=== ENTRIES SUPPLIED ===

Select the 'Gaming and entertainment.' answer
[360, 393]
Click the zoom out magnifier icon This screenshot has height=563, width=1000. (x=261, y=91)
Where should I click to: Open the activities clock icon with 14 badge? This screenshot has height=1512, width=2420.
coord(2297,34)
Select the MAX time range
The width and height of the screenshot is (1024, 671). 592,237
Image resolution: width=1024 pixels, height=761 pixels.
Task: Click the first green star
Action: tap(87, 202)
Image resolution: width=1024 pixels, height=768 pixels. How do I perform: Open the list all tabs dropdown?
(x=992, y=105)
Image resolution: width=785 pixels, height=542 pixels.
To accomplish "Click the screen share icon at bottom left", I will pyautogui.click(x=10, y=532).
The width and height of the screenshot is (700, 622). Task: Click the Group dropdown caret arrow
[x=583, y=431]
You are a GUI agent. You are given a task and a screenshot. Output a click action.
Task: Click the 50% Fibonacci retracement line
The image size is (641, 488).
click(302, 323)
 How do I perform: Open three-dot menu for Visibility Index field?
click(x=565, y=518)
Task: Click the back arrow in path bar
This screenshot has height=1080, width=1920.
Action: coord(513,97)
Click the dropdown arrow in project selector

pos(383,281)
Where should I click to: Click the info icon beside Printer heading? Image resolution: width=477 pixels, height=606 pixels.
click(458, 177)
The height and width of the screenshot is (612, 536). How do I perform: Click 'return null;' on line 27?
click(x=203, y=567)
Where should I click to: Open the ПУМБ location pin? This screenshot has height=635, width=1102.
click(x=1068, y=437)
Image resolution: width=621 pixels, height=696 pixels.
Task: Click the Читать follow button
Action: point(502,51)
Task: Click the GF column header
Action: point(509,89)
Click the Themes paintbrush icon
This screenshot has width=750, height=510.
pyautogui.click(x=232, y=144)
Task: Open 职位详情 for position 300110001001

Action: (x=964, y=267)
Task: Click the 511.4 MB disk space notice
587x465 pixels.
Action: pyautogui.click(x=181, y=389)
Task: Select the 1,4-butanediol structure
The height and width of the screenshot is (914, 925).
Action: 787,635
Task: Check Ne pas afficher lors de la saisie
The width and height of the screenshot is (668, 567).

===

▶ _WORK TO BE COMPLETED_: Quote all of the data above verbatim, from the first line to the last, keeping every line break in place.

▶ _THE COMPLETED TASK_:
Select the 'Gaming and entertainment.' answer
[360, 393]
Click the zoom out magnifier icon This screenshot has height=563, width=1000. (x=261, y=91)
Where should I click to: Open the activities clock icon with 14 badge? This screenshot has height=1512, width=2420.
coord(2297,34)
Select the MAX time range
The width and height of the screenshot is (1024, 671). 592,237
Image resolution: width=1024 pixels, height=761 pixels.
Task: Click the first green star
Action: tap(87, 202)
Image resolution: width=1024 pixels, height=768 pixels. How do I perform: Open the list all tabs dropdown?
(x=992, y=105)
Image resolution: width=785 pixels, height=542 pixels.
To accomplish "Click the screen share icon at bottom left", I will pyautogui.click(x=10, y=532).
The width and height of the screenshot is (700, 622). Task: Click the Group dropdown caret arrow
[x=583, y=431]
You are a GUI agent. You are given a task and a screenshot. Output a click action.
Task: Click the 50% Fibonacci retracement line
The image size is (641, 488).
click(302, 323)
 How do I perform: Open three-dot menu for Visibility Index field?
click(x=565, y=518)
Task: Click the back arrow in path bar
This screenshot has height=1080, width=1920.
Action: coord(513,97)
Click the dropdown arrow in project selector

pos(383,281)
Where should I click to: Click the info icon beside Printer heading? Image resolution: width=477 pixels, height=606 pixels.
click(458, 177)
The height and width of the screenshot is (612, 536). How do I perform: Click 'return null;' on line 27?
click(x=203, y=567)
Where should I click to: Open the ПУМБ location pin? This screenshot has height=635, width=1102.
click(x=1068, y=437)
Image resolution: width=621 pixels, height=696 pixels.
Task: Click the Читать follow button
Action: point(502,51)
Task: Click the GF column header
Action: point(509,89)
Click the Themes paintbrush icon
This screenshot has width=750, height=510.
pyautogui.click(x=232, y=144)
Task: Open 职位详情 for position 300110001001

Action: (x=964, y=267)
Task: Click the 511.4 MB disk space notice
587x465 pixels.
Action: pyautogui.click(x=181, y=389)
Task: Select the 1,4-butanediol structure
The height and width of the screenshot is (914, 925).
Action: 787,635
Task: Check Ne pas afficher lors de la saisie
The width and height of the screenshot is (668, 567).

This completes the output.